Breaking of telecoms monopoly…
By Leonard Gildarie
As Guyana prepares to open its markets to telephone and similar service-related companies, at least one firm says its stands ready to compete to bring the costs of international calls down.
Two government-tabled Bills were on Thursday sent to a Special Select Committee of Parliament for further consultations.
The passage of the Bills through the National Assembly and their subsequent enactment into law will effectively open the market allowing companies, both local and foreign, to enter Guyana and provide the same service as the Guyana Telephone and Telegraph Company (GT&T).
GT&T currently has the monopoly on landline and international calls.
Yesterday, Digicel signaled its intentions to focus heavily in the area of international calls.
GT&T’s licence mandates other companies to route international calls through them.
“The people of Guyana have waited for too long for full liberalization. More than anything, we are extremely keen that real competition is introduced, and introduced quickly into the market, for international calls. We know that the people of Guyana want this as well and want it quickly. Digicel wants to compete on a level playing field and to be in a position to offer real competitive services and products to the people of Guyana,” Gregory Dean, Digicel’s Chief Executive Officer, says.
He explained that Digicel has been lobbying the government to fully liberalize the telecoms market since the company first launched here, in 2007.
“Unfortunately, Guyana has maintained a monopoly in the critical area of international services since the 1990s. As such, Guyana has really not ever properly embraced true liberalization or true competition.”
Dean also called for a speedy enactment of the legislation.
“The sooner this is done the better. This is really the key issue in all of this. So for us, this is really about consigning the monopolies to the past and bringing Guyana into a new era of modern, liberalized telecommunications.”
The Bills being reviewed in the Special Select Committee may still have minor issues, but Digicel is largely pleased.
“We are reviewing them with a view to providing further assistance and input to the government. Obviously a lot of work has gone into the preparation of the draft legislation… that much is obvious… and the government is to be applauded in that regard.”
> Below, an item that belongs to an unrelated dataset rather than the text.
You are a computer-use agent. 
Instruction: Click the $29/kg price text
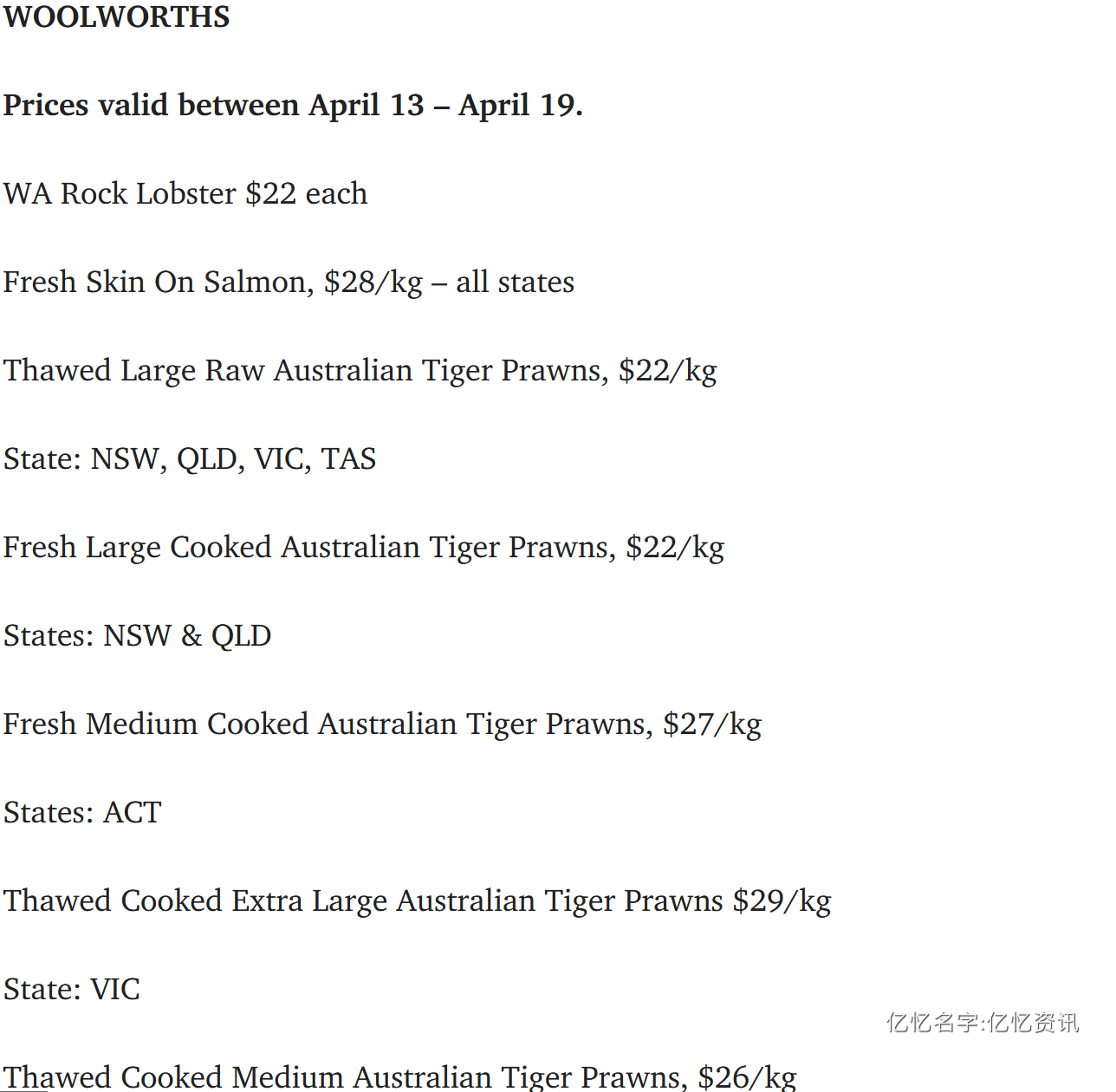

Questioned about other key areas that Digicel may want to capitalize on, Dean, while cautious, admitted that his company is looking at a whole slew of features.
This includes the faster data mobile systems – 3G and 4G networks – the trend in more developed countries.
The opening up of the market will effectively mean that Digicel will be further spreading its tentacles in Guyana, Dean disclosed.
“We are planning to have connections throughout Guyana, in places where there were no connections before.”
After ten years of operation, Digicel Group Limited has 11.5 million customers across its 32 markets in the Caribbean, Central America and the Pacific.
The special parliamentary committee now has until early September to finish its considerations and public consultations for the two Bills before they are returned to the National Assembly.
GT&T’s iron-clad agreement inked during the PNC administration in the early 90s had been seen by government as a major impediment to the growth of the telecommunications sector, with only Digicel offering competition in the form of mobile services.
The legislation, when enacted into law, will effectively nullify the GT&T agreement and allow for other companies to enter the local market, offering a variety of services and benefits, including more bandwidth, more mobile service providers, more landlines and a host of other internet-related services.
There will be significant legislative changes to also address licencing and spectrum authorization, pricing, interconnection and access, universal access, competition issues and consumer protection.
When enacted into law, the legislation will also address the number of Internet Protocol service providers – four large ones in Guyana – and a number of other companies linked.
Under the legislation, the Telecommunications Agency, under which the National Frequency Monitoring Unit (NFMU) will fall, will be the technical regulator, while the Public Utilities Commission will function as the economic regulator for the sector.
The Minister will among other things, be responsible for developing policy, overseeing the agency and granting and denying applications for licences and frequency authorizations.
Both GT&T and Digicel will be issued new licences with different conditions, and the four internet service providers will finally be receiving theirs.